(Dataset entries)
=== Section Start ===

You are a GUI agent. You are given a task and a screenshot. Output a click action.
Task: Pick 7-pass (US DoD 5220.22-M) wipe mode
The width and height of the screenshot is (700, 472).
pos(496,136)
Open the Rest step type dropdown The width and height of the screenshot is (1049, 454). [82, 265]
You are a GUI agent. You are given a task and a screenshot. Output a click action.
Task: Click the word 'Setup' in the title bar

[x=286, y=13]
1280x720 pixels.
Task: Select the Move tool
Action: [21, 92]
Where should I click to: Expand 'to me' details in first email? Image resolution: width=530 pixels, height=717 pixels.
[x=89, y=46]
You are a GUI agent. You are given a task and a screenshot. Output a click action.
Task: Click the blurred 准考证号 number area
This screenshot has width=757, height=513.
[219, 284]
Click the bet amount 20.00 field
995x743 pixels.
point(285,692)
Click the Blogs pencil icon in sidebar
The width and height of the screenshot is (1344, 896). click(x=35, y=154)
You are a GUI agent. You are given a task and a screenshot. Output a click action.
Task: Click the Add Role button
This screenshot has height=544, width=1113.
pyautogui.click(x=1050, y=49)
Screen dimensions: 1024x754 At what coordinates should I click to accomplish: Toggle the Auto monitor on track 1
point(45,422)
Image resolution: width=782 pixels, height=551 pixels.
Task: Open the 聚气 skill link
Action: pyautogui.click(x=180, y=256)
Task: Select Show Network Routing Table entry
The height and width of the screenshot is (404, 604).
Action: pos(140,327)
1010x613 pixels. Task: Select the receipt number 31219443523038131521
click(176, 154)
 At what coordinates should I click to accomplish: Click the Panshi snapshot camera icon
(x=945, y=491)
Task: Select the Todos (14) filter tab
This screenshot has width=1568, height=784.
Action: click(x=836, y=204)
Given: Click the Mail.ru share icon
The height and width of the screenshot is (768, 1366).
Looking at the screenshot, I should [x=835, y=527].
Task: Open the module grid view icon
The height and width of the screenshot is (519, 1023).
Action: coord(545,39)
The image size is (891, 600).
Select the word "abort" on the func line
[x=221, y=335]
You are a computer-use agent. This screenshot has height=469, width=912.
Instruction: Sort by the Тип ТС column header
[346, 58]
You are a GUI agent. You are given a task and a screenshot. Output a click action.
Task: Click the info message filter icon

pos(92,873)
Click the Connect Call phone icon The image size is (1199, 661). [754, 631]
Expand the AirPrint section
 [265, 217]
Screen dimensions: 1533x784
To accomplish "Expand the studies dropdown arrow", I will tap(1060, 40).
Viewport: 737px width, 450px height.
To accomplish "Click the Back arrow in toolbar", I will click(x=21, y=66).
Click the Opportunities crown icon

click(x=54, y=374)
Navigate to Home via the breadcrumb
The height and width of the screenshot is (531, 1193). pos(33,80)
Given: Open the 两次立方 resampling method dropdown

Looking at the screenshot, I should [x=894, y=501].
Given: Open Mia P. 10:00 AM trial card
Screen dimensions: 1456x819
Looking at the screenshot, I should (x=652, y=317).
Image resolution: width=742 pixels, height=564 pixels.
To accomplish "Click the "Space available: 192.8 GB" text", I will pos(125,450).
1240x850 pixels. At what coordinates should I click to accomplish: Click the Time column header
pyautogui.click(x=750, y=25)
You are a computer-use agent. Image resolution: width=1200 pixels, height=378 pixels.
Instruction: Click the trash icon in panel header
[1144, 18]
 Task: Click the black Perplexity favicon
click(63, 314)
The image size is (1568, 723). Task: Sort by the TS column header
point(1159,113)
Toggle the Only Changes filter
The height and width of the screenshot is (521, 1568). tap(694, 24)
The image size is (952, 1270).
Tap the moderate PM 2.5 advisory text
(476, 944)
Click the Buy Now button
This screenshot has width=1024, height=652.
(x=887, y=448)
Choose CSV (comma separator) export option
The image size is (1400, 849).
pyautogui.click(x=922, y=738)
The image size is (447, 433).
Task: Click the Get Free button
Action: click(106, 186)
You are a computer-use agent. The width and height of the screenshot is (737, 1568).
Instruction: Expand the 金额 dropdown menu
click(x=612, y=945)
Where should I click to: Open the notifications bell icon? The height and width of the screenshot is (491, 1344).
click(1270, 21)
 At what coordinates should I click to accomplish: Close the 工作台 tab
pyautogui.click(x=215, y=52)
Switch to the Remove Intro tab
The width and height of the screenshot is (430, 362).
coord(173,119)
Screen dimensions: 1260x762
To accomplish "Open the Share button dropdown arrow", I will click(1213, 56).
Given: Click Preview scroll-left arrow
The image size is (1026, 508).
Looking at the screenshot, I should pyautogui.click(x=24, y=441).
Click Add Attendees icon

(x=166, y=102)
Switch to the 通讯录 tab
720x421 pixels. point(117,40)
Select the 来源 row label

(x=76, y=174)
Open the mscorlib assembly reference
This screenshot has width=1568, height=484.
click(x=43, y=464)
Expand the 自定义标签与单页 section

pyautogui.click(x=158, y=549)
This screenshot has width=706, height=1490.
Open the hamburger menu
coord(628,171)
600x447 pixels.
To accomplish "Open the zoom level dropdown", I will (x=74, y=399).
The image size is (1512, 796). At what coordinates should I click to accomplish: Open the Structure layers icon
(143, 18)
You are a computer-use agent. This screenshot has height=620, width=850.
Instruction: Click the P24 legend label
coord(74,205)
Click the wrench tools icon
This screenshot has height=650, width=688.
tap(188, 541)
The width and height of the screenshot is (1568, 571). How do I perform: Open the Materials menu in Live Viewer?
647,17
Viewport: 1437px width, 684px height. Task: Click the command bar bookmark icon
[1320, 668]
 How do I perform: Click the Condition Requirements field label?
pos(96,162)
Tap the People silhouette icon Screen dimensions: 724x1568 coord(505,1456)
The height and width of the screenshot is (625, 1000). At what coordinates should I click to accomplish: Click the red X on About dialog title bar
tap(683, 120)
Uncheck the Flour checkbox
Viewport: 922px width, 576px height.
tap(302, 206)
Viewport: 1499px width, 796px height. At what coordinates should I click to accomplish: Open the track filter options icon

=== Section End ===

Will you return exactly the lines above from the one with "The height and width of the screenshot is (768, 1366)." down to the one with "has height=469, width=912.", counting both as part of the range?

The height and width of the screenshot is (768, 1366).
Looking at the screenshot, I should [x=835, y=527].
Task: Open the module grid view icon
The height and width of the screenshot is (519, 1023).
Action: coord(545,39)
The image size is (891, 600).
Select the word "abort" on the func line
[x=221, y=335]
You are a computer-use agent. This screenshot has height=469, width=912.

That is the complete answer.